» Prompt
Answer these about the review page below:
(a) What date is given for the review signed by welshdevondragon?
(b) Which house does the review say Michael belongs to?
(c) What phrase does the review say Michael clings to?

» Text passage

----------

Thank you very much for your visit. I hadn't actually expected anyone to read/review due to the meme, but it made a long, s*** day a lot better because you did. Very much ♥


Name: welshdevondragon (Signed) · Date: 02/01/12 0:34 · For: Chapter 1
Jess-This is one of your most powerful stories and I hope I can write a review that does it justice.

One thing I love about this story, and Azure In The Snow, is the immediacy of it. You immediately tie a story of minor characters to a single canon event, and then take the reader straight into the mind of one of those characters. Your characterisation of Michael is, for me, this story’s main strength. You flesh him out brilliantly, making him incredibly realistic. Because we know so little about Michael, except that he was in the DA, we expect him to be basically a good person. It is one of the many things you do so well--highlighting the darker side of those on the ‘Good’ side, and the way in which the circumstances of that last year at Hogwarts, culminating in the battle, could easily turn a normal person. You basically show Michael falling further and further away from any sense of morality, from when he feels it’s Lisa’s duty to stay, to the final moment when he kills Miles.

I like the initial shock to the reader of Michael manipulating Lisa. His strong sense of morality, a ver Gryffindor streak within him, even though he’s a Ravenclaw, comes through. I particularly love the realism of: It is better to die for something than to live for nothing., I think in the situation Michael is in, it is very realistic that he would cling onto a single phrase to carry him through, and this happens to be it, which comes to particular fruition at the end of the story, when he is confronted with the effects of following this philosophy. This morality is also shown when his anger at Lupin’s death, is not focussed on the fact his old DADA’s master has died, but that: “That bloke had murdered Lupin without even facing him.” This very black and white approach to morally complex situations is one you explore throughout the fic- for example whether Michael persuading Lisa to stay, given she was in a coma for the rest of her life because of it, was a ‘Good’ decision or not, as well as the extent to which Michael’s actions are justified given the events that surround him.

----------

» Supplied information
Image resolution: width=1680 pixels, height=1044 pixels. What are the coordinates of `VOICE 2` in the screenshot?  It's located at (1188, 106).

----------

» Result for this task
(a) 02/01/12
(b) Ravenclaw
(c) "It is better to die for something than to live for nothing."